Viernes 10 de Septiembre de 2021, 09:16
“En 2016, cuando tenía 14 años, empecé a obsesionarme con la comida y con mi cuerpo. Me miraba mucho al espejo y quería adelgazar, empecé a restringir algunas comidas, cada vez comía menos y cada vez entrenaba más y más. Todo ese año mi rutina era levantarme, ir a la escuela y no comer nada allí, aunque me moría de ganas de hacerlo. Veía a mis amigas y compañeros comer tan libremente y no lo podía creer, no entendía como lo hacían. Luego volvía a casa, almorzaba muy poquito, me iba a hockey donde entrenaba alrededor de tres horas y después iba al gimnasio dos horas más sin comer. Como si con eso no me alcanzara, hacía bici fija un rato más, me bañaba, cenaba poco y nada y me dormía. Y lo más fuerte es que me ponía alarmas a la madrugada para hacer alrededor de 2.000 abdominales y si no lo cumplía no me volvía a dormir”.
Así de crudo es el relato en primera persona de Leila Rogantini, una joven que actualmente tiene 19 años y que se encuentra en tratamiento a raíz de la anorexia nerviosa que padece desde 2016.Al principio, cuenta Leila, sus padres no notaban esos cambios abruptos en su comportamiento ya que la actividad física la realizaba mientras ellos dormían (ya sea a la siesta o bien temprano a la mañana) o se encontraban en sus trabajos. “Con el tema de las comidas al principio les mentía, les decía que comía con mis amigas o cuando estaba sola, el almuerzo nunca lo dejé de hacer porque eso sí era en familia, pero la cena y las otras ingestas no las hacía o comía muy poco. Después,
mis papás se fueron dando cuenta pero no querían ver la realidad, cuando me pedían que coma o que no haga actividad física yo me enojaba y ellos querían evitar esos momentos. A ellos también les costó abrir los ojos y ver que yo estaba cursando una enfermedad”, recuerda.
A pesar de que en la escuela su rendimiento fue muy bueno y sus notas nunca bajaron debido a su gran exigencia, Leila cuenta que a raíz de permanecer despierta durante la madrugada muchas veces se dormía en las clases y le costaba concentrarse. A nivel social, dice, se llevaba bien con sus compañeros aunque nunca se juntaba con ellos, especialmente en los eventos en que la comida iba a estar presente.

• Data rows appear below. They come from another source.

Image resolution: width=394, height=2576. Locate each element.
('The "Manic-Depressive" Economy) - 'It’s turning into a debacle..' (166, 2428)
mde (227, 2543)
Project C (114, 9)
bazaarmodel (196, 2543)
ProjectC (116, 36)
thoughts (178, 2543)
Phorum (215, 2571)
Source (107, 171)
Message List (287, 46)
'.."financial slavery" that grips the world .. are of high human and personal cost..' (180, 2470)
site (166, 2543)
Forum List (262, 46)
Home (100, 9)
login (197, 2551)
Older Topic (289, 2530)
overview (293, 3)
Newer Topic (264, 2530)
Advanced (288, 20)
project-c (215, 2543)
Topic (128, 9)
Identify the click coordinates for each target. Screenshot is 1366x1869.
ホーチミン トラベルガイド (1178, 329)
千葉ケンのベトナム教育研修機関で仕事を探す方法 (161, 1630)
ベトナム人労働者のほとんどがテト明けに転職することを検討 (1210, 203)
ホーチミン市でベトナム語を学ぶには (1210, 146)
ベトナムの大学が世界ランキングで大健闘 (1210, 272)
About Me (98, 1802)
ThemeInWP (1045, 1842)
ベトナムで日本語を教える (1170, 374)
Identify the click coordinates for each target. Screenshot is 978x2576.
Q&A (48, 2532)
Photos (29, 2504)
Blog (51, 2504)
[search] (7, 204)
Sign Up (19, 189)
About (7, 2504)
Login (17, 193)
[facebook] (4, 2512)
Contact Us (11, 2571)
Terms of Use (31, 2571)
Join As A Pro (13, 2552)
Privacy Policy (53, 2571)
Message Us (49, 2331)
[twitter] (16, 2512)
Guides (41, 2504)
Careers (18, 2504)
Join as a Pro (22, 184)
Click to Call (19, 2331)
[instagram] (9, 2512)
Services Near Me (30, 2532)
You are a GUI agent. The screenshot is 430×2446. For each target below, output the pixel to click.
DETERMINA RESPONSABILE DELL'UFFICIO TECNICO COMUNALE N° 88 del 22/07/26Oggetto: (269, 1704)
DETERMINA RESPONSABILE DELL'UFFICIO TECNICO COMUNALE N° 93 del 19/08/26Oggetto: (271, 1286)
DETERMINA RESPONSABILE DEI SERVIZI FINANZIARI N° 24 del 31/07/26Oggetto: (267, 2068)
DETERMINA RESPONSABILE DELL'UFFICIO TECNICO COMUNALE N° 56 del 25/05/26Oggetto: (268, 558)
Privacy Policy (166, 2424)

A raíz de su negación a participar de ese tipo de salidas, sus amigas comenzaron a sospechar de sus conductas. “Un día estábamos en mi casa y me plantearon que yo tenía un problema y que estaba cursando una enfermedad, yo me enojé y las eché. Sin embargo, al otro día me perdonaron e insistieron en cuidarme, nunca se alejaron de mí. Al contrario, siempre estuvieron muy presentes hasta el día de hoy. Paula, Victoria y Brisa son las que me acompañaron desde el día uno hasta hoy y fueron quienes les contaron lo que veían a mis papás y también desde el colegio hablaron con ellos”.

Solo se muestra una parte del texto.